Given records >>
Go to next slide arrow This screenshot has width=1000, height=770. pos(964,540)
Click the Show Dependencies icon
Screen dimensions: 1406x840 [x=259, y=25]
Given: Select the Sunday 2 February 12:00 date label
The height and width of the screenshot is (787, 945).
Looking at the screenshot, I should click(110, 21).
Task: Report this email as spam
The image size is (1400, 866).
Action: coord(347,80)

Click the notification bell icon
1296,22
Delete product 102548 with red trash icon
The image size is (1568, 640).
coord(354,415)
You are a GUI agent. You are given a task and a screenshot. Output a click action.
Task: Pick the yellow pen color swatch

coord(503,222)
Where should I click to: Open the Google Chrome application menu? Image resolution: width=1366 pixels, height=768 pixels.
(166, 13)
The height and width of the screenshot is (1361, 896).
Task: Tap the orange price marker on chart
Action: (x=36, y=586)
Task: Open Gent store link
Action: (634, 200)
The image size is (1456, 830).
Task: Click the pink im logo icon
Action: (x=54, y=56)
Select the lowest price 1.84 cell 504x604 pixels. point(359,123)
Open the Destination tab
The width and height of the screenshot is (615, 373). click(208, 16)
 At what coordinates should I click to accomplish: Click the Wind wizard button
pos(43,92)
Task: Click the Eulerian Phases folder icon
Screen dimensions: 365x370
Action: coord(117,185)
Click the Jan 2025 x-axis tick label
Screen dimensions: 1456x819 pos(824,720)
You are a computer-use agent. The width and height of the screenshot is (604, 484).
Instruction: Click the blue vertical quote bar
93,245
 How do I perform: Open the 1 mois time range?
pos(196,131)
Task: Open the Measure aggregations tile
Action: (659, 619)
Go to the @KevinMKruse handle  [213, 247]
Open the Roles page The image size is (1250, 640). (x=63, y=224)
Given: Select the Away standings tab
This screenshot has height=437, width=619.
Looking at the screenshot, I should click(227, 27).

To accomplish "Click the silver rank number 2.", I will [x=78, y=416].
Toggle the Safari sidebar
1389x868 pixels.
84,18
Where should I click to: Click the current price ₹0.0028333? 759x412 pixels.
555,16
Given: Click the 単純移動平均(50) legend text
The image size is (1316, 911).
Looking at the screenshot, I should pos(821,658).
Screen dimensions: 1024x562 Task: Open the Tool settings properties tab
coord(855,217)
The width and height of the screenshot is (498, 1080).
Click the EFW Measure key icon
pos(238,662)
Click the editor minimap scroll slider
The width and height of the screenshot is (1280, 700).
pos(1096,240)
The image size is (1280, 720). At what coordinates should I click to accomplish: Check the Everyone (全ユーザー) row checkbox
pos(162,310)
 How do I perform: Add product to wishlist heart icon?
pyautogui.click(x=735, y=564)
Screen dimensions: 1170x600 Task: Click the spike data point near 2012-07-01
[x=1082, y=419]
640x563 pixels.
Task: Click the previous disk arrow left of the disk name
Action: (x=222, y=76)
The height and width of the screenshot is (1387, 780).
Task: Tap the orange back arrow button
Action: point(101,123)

About this task >> Word for word, copy the material above.

Result >>
Go to next slide arrow This screenshot has width=1000, height=770. pos(964,540)
Click the Show Dependencies icon
Screen dimensions: 1406x840 [x=259, y=25]
Given: Select the Sunday 2 February 12:00 date label
The height and width of the screenshot is (787, 945).
Looking at the screenshot, I should click(110, 21).
Task: Report this email as spam
The image size is (1400, 866).
Action: coord(347,80)

Click the notification bell icon
1296,22
Delete product 102548 with red trash icon
The image size is (1568, 640).
coord(354,415)
You are a GUI agent. You are given a task and a screenshot. Output a click action.
Task: Pick the yellow pen color swatch

coord(503,222)
Where should I click to: Open the Google Chrome application menu? Image resolution: width=1366 pixels, height=768 pixels.
(166, 13)
The height and width of the screenshot is (1361, 896).
Task: Tap the orange price marker on chart
Action: (x=36, y=586)
Task: Open Gent store link
Action: (634, 200)
The image size is (1456, 830).
Task: Click the pink im logo icon
Action: (x=54, y=56)
Select the lowest price 1.84 cell 504x604 pixels. point(359,123)
Open the Destination tab
The width and height of the screenshot is (615, 373). click(208, 16)
 At what coordinates should I click to accomplish: Click the Wind wizard button
pos(43,92)
Task: Click the Eulerian Phases folder icon
Screen dimensions: 365x370
Action: coord(117,185)
Click the Jan 2025 x-axis tick label
Screen dimensions: 1456x819 pos(824,720)
You are a computer-use agent. The width and height of the screenshot is (604, 484).
Instruction: Click the blue vertical quote bar
93,245
 How do I perform: Open the 1 mois time range?
pos(196,131)
Task: Open the Measure aggregations tile
Action: (659, 619)
Go to the @KevinMKruse handle  [213, 247]
Open the Roles page The image size is (1250, 640). (x=63, y=224)
Given: Select the Away standings tab
This screenshot has height=437, width=619.
Looking at the screenshot, I should click(227, 27).

To accomplish "Click the silver rank number 2.", I will [x=78, y=416].
Toggle the Safari sidebar
1389x868 pixels.
84,18
Where should I click to: Click the current price ₹0.0028333? 759x412 pixels.
555,16
Given: Click the 単純移動平均(50) legend text
The image size is (1316, 911).
Looking at the screenshot, I should pos(821,658).
Screen dimensions: 1024x562 Task: Open the Tool settings properties tab
coord(855,217)
The width and height of the screenshot is (498, 1080).
Click the EFW Measure key icon
pos(238,662)
Click the editor minimap scroll slider
The width and height of the screenshot is (1280, 700).
pos(1096,240)
The image size is (1280, 720). At what coordinates should I click to accomplish: Check the Everyone (全ユーザー) row checkbox
pos(162,310)
 How do I perform: Add product to wishlist heart icon?
pyautogui.click(x=735, y=564)
Screen dimensions: 1170x600 Task: Click the spike data point near 2012-07-01
[x=1082, y=419]
640x563 pixels.
Task: Click the previous disk arrow left of the disk name
Action: (x=222, y=76)
The height and width of the screenshot is (1387, 780).
Task: Tap the orange back arrow button
Action: point(101,123)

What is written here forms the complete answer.